The hand-tracking pipeline
The browser opens the webcam at 30 frames per second and runs MediaPipe (Google's in-browser machine-learning library) on the CPU directly on those frames, producing 21 landmarks per hand on every frame without sending any video off the device. Raw landmarks jitter, so a small tracking pipeline sits between MediaPipe and the canvas: an exponential moving-average smoother de-jitters the raw point stream, a velocity tracker measures how fast each fingertip is moving, a gesture debouncer turns short flickers between gestures into stable states, and a proximity detector catches the case where two fingertips visually overlap.

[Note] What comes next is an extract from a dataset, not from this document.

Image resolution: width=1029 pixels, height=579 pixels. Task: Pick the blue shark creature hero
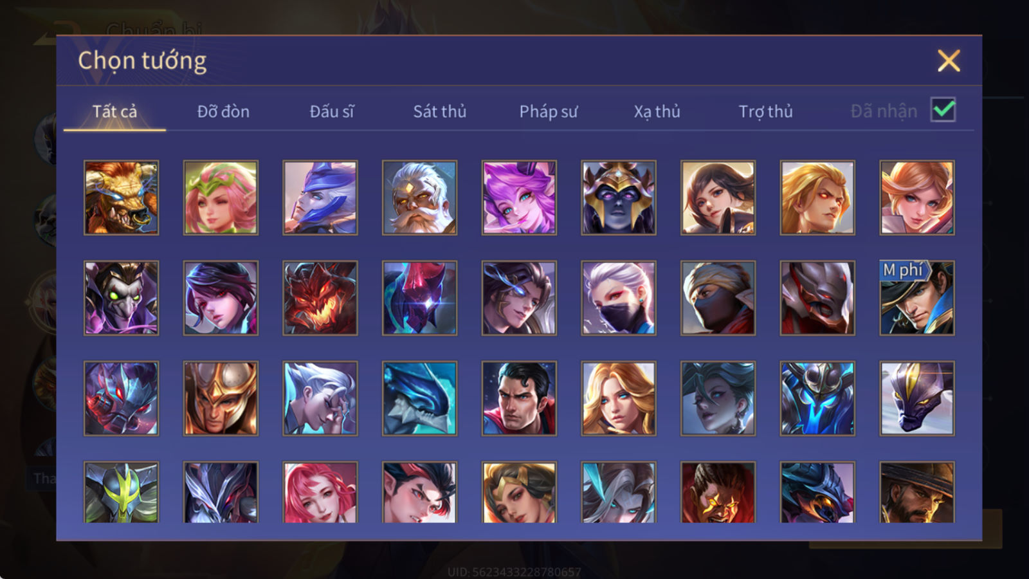419,398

A small router (handInputBridge.ts) collects the resulting fingertip positions and forwards up to ten active fingertips to the canvas engine: both hands, up to five fingers per hand, configurable per session. A closed fist on either hand pauses that hand without disabling the other one, so the user can rest one hand while keeping the other on the canvas. Webcam frames never leave the browser; only the rendered canvas ever travels to the server, and only when the user explicitly presses Generate.
The brush engine
The drawing surface is a Canvas2D engine I named MastercraftEngine. The choice of Canvas2D over WebGL is deliberate. The math the engine runs is CPU-bound (smoothing, spline math, material lookups), the per-pixel work is simple, and Canvas2D's API is faster to drive for this workload than the equivalent WebGL setup would be. Strokes between fingertip samples are drawn as Catmull-Rom splines so the curve passes exactly through every sampled point, which keeps lines looking natural rather than poly-lined when a finger moves quickly.

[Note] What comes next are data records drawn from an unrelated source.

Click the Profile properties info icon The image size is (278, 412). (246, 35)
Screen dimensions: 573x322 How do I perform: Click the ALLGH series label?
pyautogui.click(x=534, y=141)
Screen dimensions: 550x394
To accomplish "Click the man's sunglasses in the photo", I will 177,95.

The engine ships with six brush materials (pencil, oil, marker, acrylic, airbrush, eraser). A parallel material map (a second canvas keyed by stroke material) tracks which kind of paint is at each pixel, which is what lets the eraser respect what is actually painted underneath instead of erasing pixels indiscriminately. Velocity and pressure are modeled into stroke width so a fast stroke is thinner than a slow one. A 30-level undo and redo stack covers the common case of "I did not mean that one".
The AI refinement loop
When the user presses Generate, the browser exports the canvas as a PNG and POSTs it to a Next.js API route. The route runs four things in sequence and bails out cleanly if any of them fail. First, it verifies the user's Firebase ID token. Second, it opens a Firestore transaction that reads the user's credit balance, checks the balance is at least the cost of this generation, debits the credits, and writes a generation-log document, all atomically. Third, it uploads the source canvas to Cloudflare R2 (S3-compatible object storage with zero egress, which matters when a session can produce dozens of images) through a server-signed PUT. Fourth, it dispatches to fal.ai (a hosted image-model service) with a model chosen by the requested mode: Flux for the default Refine, Flux Kontext for HD Refine, and Nano Banana 2 for Reimagine.

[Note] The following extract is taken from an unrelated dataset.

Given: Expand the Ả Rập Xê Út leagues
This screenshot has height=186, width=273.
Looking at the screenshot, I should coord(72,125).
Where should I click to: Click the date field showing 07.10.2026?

The result is uploaded to R2 and a snapshot record (user, source URL, result URL, mode, timestamp) is written back to Firestore. The browser pulls the result image and composites it onto the canvas, where the user can paint on top and generate again. The pre-debit ordering is the part that matters: a double-click cannot double-charge because the credits are taken before the model is ever called, and a model error surfaces back to the client with the credits already reserved, refundable through the same transaction path.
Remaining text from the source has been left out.